Segment Start: Provided records

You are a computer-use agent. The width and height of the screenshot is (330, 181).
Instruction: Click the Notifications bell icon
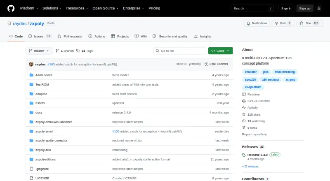click(x=248, y=23)
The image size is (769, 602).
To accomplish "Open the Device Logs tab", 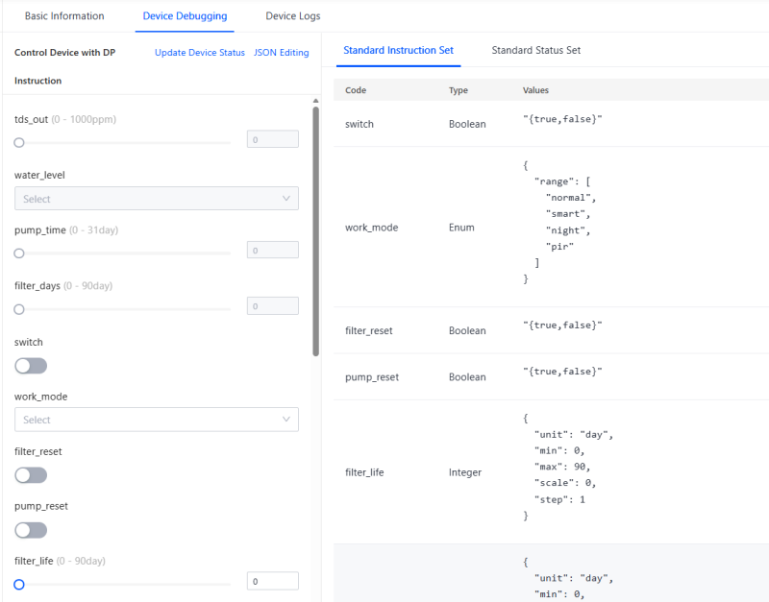I will click(x=292, y=16).
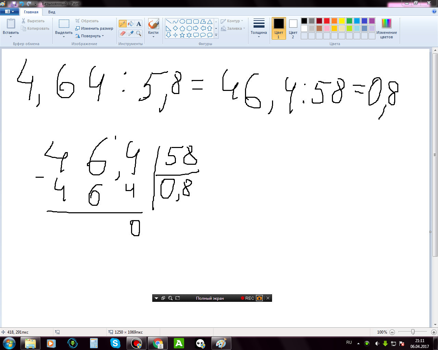
Task: Open the Повернуть rotate dropdown
Action: (90, 36)
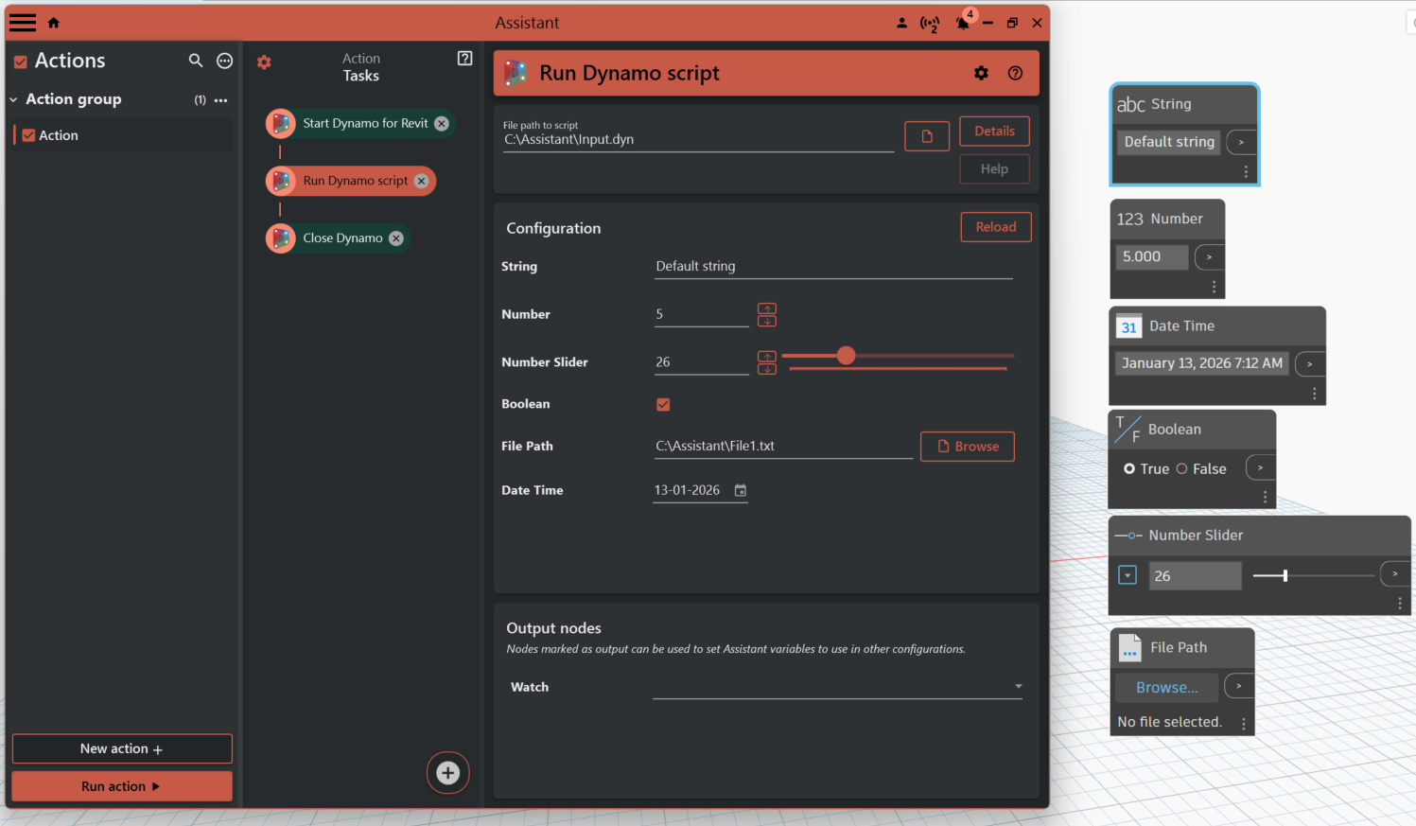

Segment End: Provided records

● Required action:
Give the lines exactly, from the first line of the entries to the line with "The image size is (769, 602).", both ends included. Skip the pictures.

● Answer for the task:
You are a computer-use agent. The width and height of the screenshot is (330, 181).
Instruction: Click the Notifications bell icon
click(x=248, y=23)
The image size is (769, 602).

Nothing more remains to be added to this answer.